Horwitz stressed that any randomization strategy it undertakes must be seamless and require no additional work by front-line staff. She also spent some time explaining the collaboration her team did with the health system Institutional Review Board (IRB) to clarify the distinction between quality improvement and human subject research.
“We tried to work through how we think about quality improvement vs. human subject research,” she said. The focus of quality improvement is to improve care we are delivering here at our institution. Research is to answer fundamental questions or test a hypothesis whether something is working at all. Quality improvement is about improving a process or adopting best practices whereas research is to figure out what that best practice is. “We also think if you work here, you have a responsibility to participate in quality improvement efforts. Patients don’t have the option to opt out of our efforts to improve care, whereas they do have the right to opt out of human subject research.”
They created a checklist for these projects to make sure they are confident they fall into the category of quality improvement and not human subject research.

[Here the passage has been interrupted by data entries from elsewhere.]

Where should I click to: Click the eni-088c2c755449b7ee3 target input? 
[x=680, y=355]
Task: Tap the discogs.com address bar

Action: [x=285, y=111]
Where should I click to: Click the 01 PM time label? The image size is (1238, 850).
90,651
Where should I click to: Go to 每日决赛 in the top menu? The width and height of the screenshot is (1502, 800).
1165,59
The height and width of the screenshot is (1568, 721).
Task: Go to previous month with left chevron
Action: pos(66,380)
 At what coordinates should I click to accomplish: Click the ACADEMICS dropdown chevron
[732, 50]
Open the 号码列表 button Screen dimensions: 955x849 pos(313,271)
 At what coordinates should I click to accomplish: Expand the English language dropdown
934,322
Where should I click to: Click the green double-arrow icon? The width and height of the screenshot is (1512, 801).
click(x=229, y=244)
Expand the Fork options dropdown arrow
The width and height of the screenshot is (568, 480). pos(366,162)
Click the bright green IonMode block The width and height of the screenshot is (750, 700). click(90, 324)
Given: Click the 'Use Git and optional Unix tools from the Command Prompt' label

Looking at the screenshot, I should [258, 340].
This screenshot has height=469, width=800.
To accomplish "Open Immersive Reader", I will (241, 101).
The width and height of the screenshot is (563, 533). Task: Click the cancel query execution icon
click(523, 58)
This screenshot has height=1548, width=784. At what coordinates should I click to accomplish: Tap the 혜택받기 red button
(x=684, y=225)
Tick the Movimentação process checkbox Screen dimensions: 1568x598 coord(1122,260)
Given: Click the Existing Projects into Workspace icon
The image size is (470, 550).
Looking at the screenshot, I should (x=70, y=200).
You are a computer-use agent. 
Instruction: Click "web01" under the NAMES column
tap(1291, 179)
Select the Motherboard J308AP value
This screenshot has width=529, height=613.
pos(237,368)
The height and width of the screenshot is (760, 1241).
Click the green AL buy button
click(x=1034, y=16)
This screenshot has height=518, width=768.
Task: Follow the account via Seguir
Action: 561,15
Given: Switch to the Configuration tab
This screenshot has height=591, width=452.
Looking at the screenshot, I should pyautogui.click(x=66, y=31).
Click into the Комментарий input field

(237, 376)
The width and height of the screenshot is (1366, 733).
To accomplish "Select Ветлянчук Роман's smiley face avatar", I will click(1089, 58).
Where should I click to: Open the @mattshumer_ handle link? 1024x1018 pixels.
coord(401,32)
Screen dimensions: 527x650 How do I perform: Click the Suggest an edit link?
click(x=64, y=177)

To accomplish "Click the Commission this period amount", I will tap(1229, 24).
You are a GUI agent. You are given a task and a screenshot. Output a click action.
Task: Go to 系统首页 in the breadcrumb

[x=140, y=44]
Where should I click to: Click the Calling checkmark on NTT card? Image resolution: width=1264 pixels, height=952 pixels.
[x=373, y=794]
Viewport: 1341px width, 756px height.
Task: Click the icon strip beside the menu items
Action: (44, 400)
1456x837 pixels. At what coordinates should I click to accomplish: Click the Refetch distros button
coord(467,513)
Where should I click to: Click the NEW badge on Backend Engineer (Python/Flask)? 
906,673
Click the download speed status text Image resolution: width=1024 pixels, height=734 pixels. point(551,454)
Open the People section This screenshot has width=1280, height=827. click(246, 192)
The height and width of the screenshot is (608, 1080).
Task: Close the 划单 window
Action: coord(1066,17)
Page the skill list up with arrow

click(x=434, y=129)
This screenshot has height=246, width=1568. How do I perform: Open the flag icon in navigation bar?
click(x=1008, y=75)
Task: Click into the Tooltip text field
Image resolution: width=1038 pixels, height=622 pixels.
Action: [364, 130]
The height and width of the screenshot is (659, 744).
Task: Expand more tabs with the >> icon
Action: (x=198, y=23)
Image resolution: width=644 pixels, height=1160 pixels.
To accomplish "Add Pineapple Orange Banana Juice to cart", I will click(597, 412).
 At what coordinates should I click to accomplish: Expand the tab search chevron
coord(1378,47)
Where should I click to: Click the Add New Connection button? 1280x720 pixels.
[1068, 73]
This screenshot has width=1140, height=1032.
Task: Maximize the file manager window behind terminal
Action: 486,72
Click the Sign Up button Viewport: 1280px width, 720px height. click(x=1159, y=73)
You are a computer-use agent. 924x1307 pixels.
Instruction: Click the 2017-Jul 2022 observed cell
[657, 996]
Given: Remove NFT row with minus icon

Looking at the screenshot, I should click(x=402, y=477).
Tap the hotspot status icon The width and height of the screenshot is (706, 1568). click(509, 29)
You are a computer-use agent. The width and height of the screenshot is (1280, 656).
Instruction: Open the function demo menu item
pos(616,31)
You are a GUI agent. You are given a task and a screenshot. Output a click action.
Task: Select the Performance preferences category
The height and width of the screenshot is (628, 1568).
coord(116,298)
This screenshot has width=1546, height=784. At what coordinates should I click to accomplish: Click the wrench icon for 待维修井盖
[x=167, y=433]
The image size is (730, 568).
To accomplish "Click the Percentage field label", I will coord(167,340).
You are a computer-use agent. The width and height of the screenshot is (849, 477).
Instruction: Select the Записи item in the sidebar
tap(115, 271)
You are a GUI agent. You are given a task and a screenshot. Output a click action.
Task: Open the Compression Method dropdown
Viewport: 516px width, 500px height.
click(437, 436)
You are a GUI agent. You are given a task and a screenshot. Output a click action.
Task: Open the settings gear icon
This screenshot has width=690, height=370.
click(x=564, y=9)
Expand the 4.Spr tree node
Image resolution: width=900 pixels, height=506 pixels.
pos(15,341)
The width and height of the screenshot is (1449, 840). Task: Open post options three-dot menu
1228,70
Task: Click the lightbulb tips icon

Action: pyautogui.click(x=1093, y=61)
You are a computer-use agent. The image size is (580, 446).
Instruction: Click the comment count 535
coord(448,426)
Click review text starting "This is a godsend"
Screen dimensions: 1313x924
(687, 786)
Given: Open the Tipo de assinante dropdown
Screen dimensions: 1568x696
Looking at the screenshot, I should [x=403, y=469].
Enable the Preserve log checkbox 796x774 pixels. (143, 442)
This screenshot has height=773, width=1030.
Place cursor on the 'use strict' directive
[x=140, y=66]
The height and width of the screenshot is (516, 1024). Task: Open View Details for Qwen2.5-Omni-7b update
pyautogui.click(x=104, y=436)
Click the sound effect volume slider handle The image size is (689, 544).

Horwitz said it is important to pick projects that senior-level executives in the health system are interested in. The first few projects they picked were ones they thought would show return on investment or evidence of impact quickly. In the first year they did eight projects. “We worked on care management, which is highly resource-intensive and often ineffective. So we knew those were areas the institution was highly interested in.” After they did those, they opened it up to the institution and asked people to submit ideas of projects they wanted to do. They took 15 to 20 ideas to the C-Suite and asked which ones they wanted to prioritize. “We deliberately picked things where we knew we could do it fast. We thought it was important to show something in the first year.”
Other examples include:
• Community health workers, NYU Brooklyn ED
• Mailers for preventive care, through a Clinically Integrated Network
• Posters for patient reported outcomes, Outpatient office
• Tobacco cessation BPA, NYULH outpatient in ambulatory practices
• Preventive care phone calls from a Florida outreach center, clinically integrated network
When Horwitz finished her presentation, it made me think back to her comment at the beginning that most people don’t recognize their organization in the IOM definition of a learning health system. How many organizations would be interested in adopting randomized QI projects in order to know whether system-level programs or interventions are effective? What would it take for them to replicate NYU Langone’s approach? Is anyone else doing anything similar?